● About this task
Read the records below and report each line in which "computer" occurs.

● Data for this task
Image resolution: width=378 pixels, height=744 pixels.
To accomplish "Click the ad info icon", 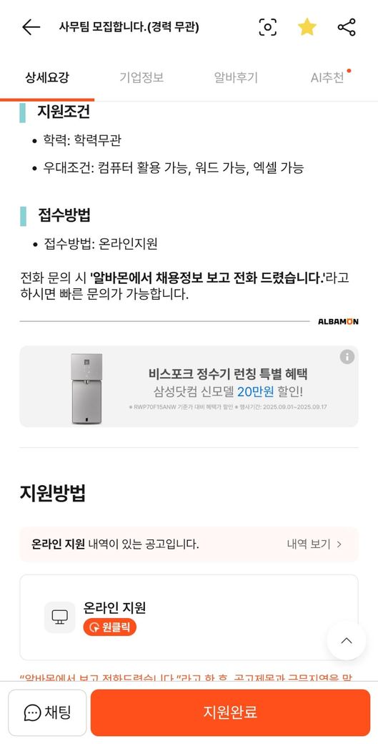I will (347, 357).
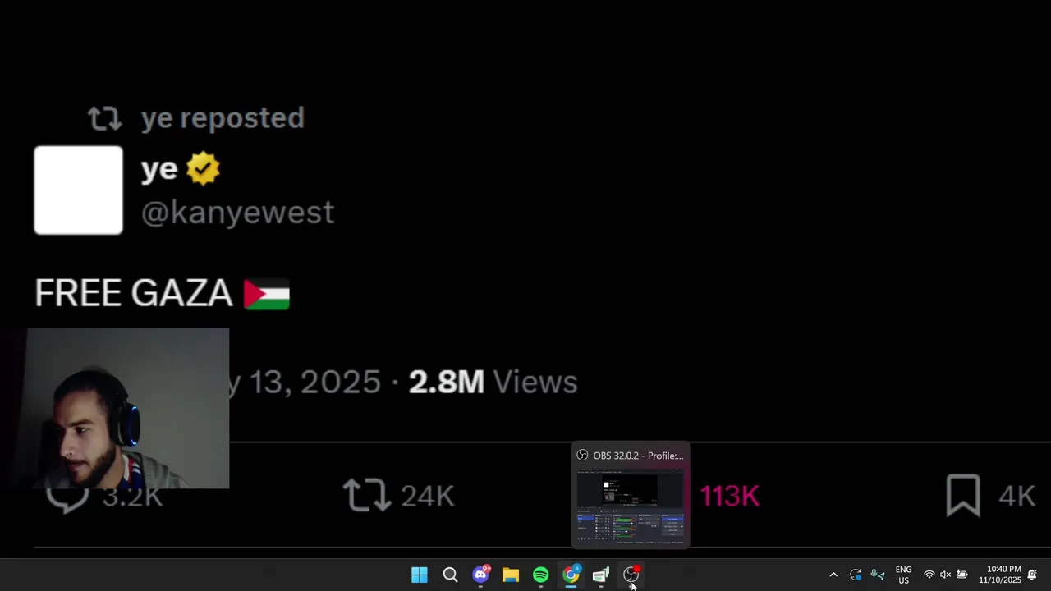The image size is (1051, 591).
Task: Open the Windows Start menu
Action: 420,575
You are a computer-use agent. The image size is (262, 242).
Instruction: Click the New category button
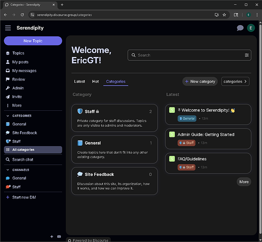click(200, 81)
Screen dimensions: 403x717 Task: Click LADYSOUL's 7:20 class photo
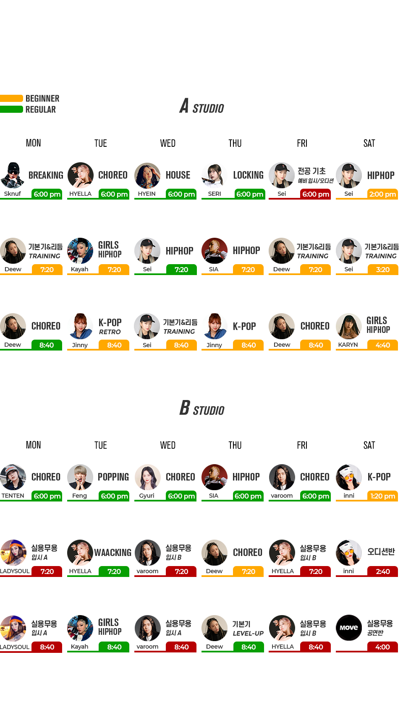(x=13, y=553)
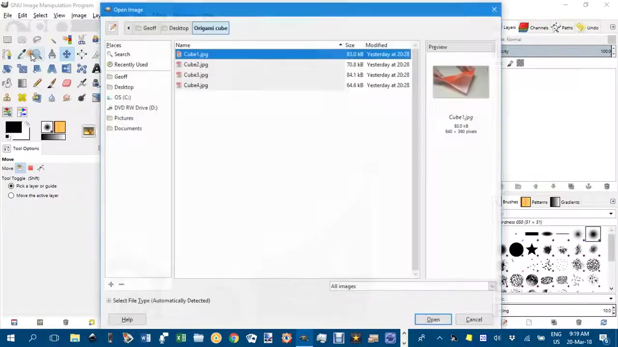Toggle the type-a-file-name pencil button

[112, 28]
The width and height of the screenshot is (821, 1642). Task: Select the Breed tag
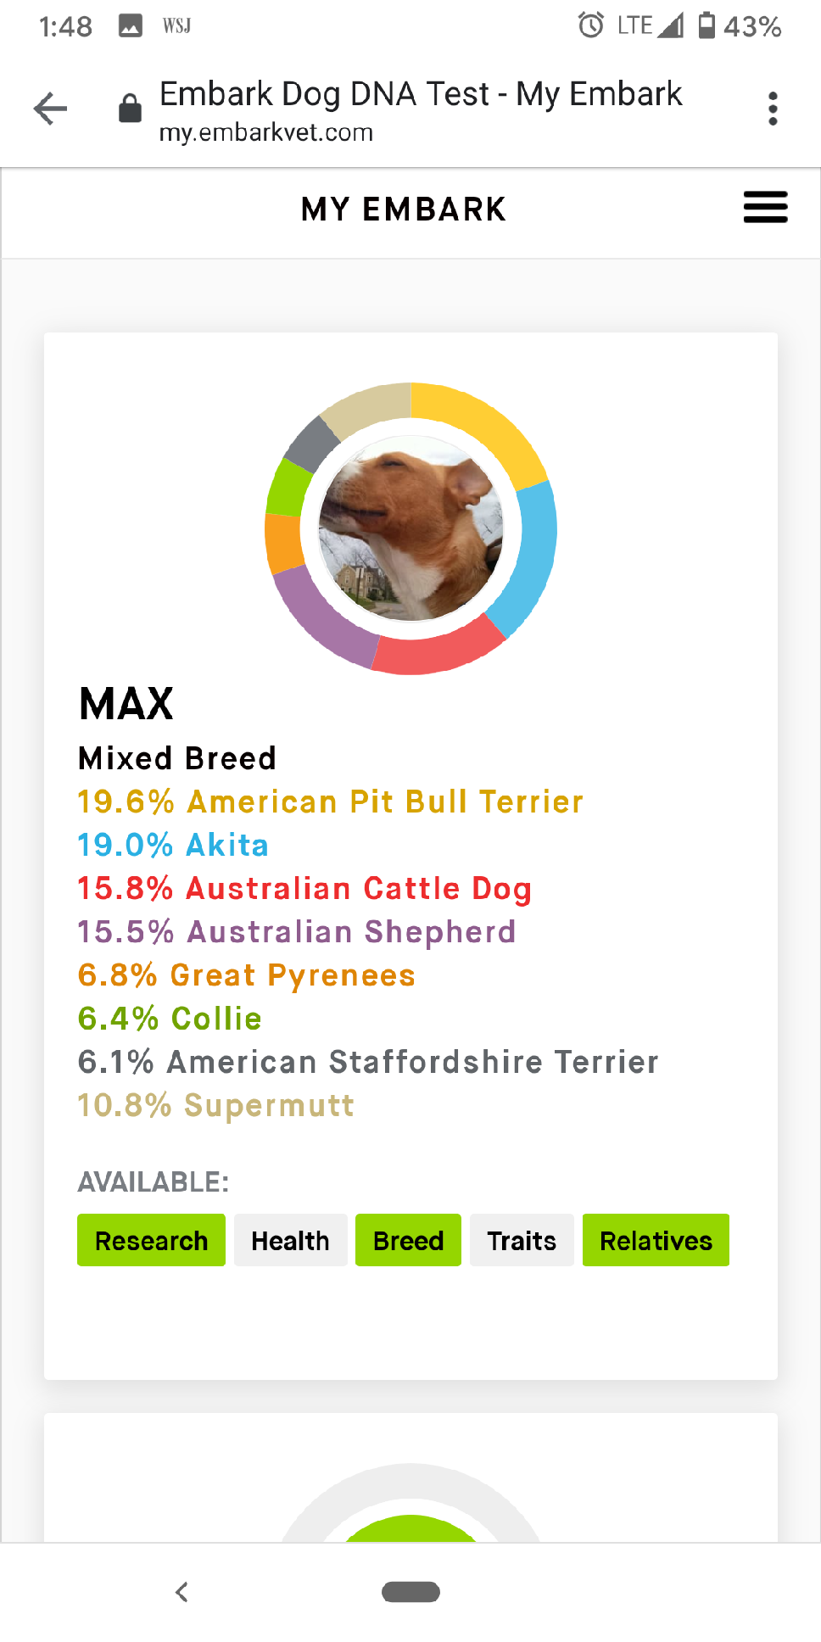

---

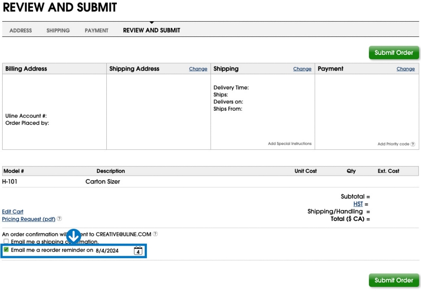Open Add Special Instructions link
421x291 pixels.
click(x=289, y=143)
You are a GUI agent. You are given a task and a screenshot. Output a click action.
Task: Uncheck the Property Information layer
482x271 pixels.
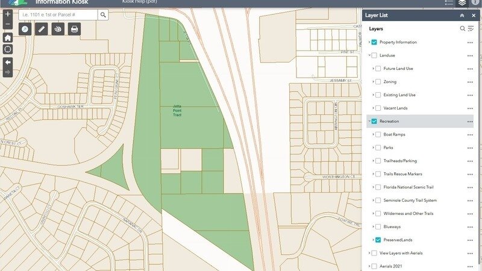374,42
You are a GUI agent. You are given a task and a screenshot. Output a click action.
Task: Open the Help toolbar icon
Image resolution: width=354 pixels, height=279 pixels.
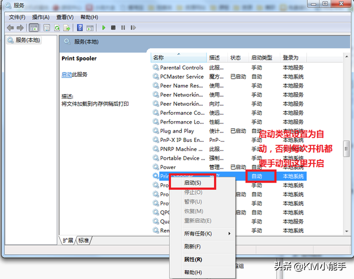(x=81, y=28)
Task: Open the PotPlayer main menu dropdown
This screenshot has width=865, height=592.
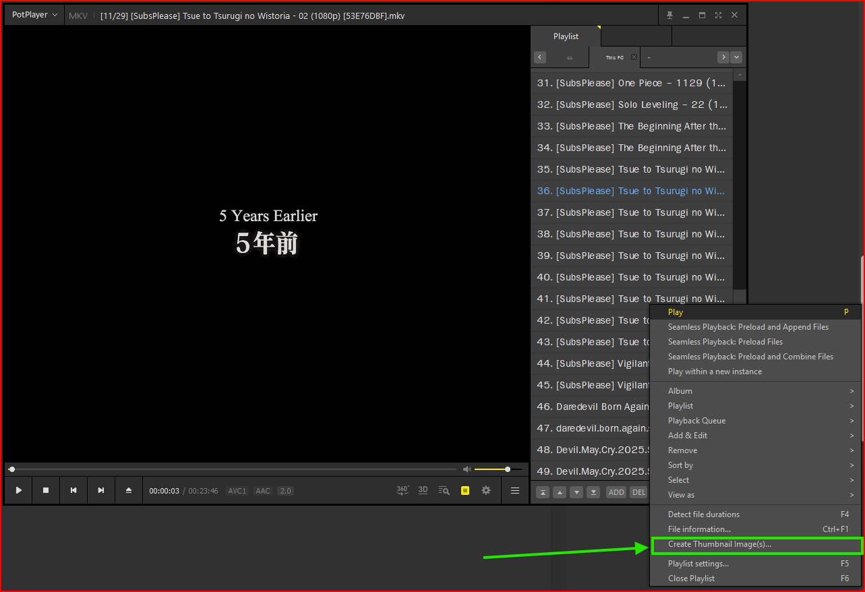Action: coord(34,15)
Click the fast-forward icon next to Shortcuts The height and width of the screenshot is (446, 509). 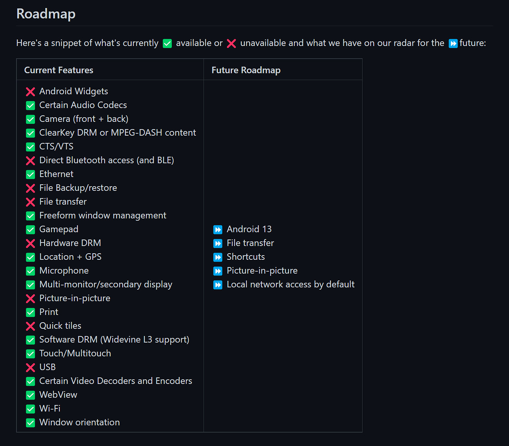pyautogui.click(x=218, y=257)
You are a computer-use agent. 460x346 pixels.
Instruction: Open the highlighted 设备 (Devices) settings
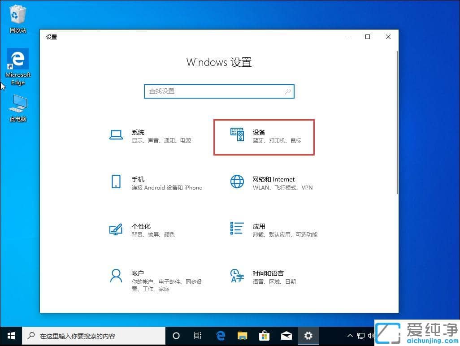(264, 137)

---

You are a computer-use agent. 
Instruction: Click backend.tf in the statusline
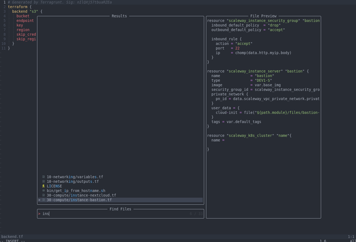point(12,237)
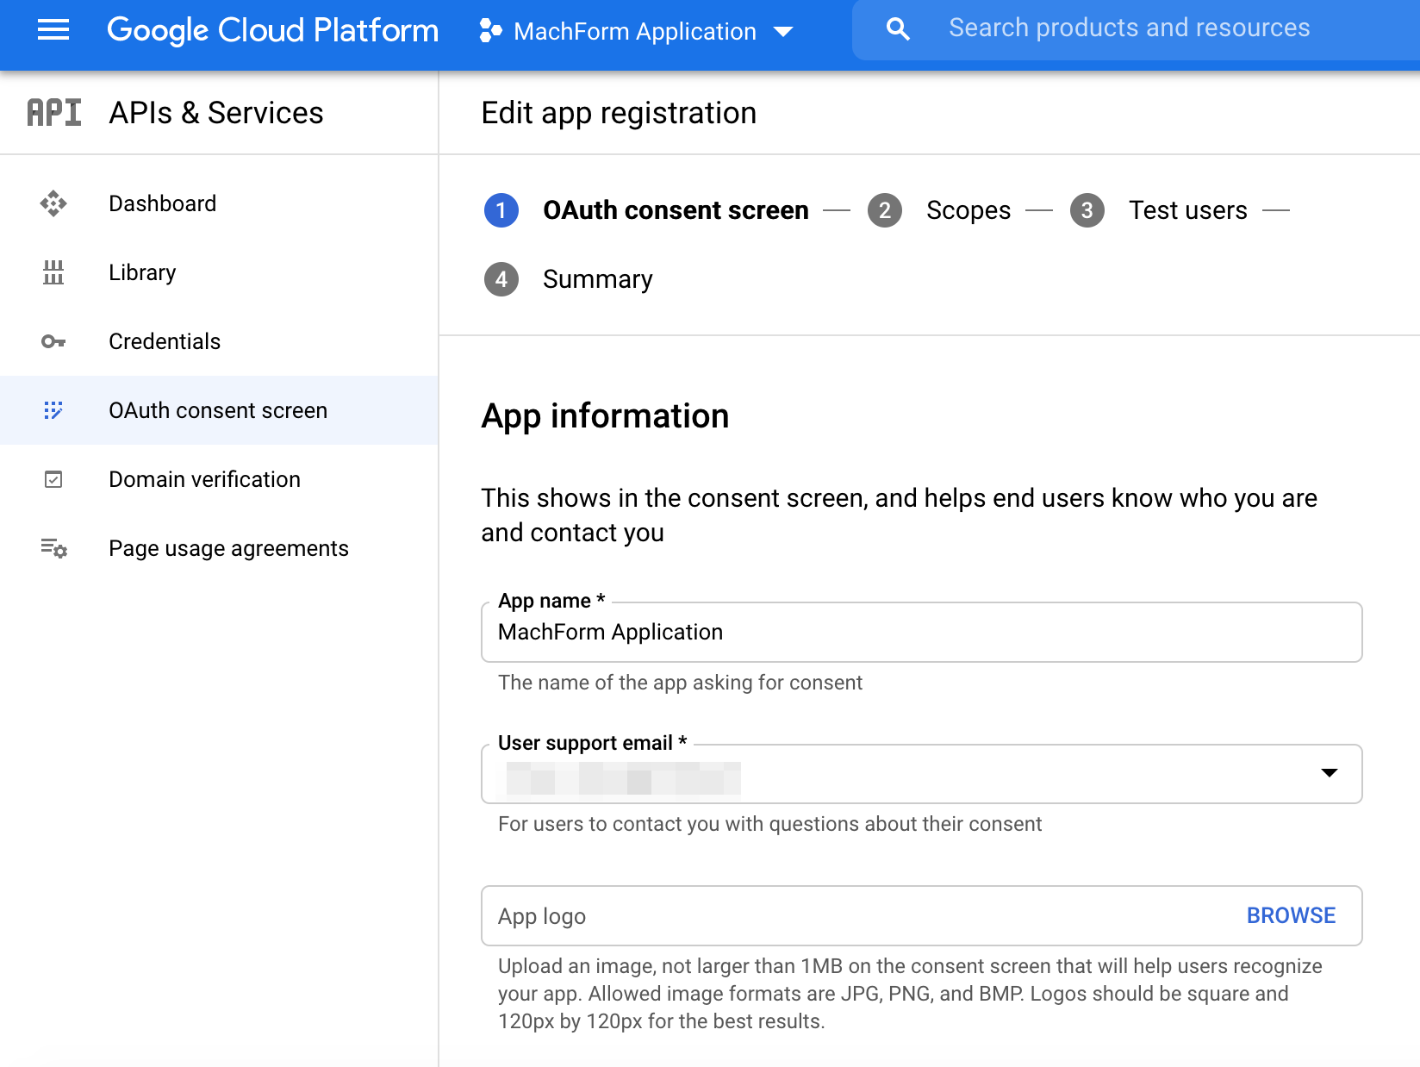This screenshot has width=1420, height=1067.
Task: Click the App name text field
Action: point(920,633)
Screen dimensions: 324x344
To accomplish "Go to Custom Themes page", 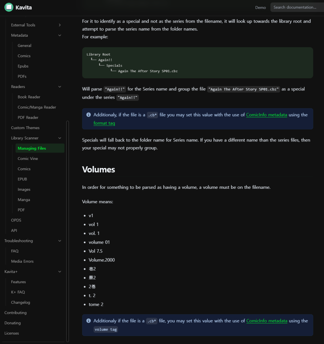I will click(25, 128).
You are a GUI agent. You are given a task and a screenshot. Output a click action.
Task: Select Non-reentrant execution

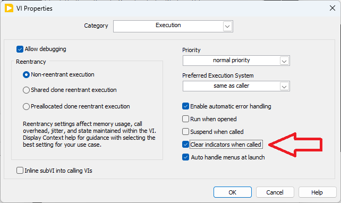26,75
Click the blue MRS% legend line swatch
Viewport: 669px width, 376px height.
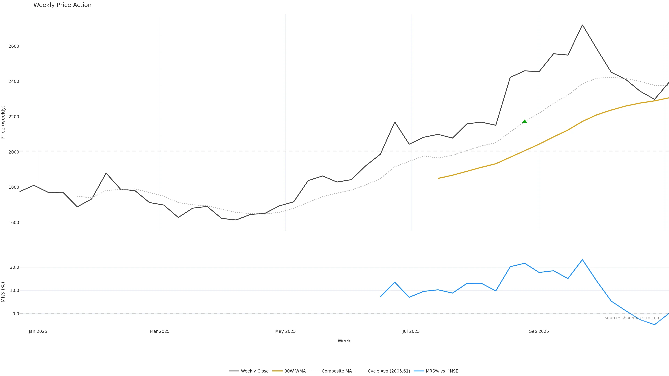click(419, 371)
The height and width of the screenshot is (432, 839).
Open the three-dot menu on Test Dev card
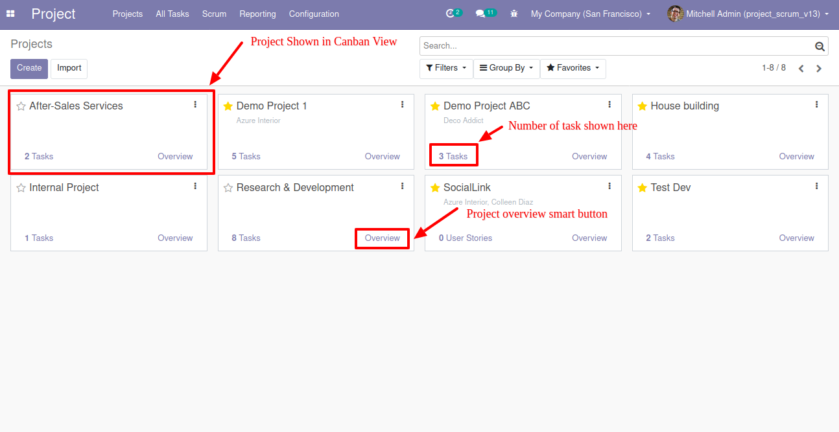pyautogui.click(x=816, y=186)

● Response for this exercise
You are a computer-use agent. The image size is (262, 242).
You are a computer-use agent. 460x346 pixels.
You are a computer-use agent. 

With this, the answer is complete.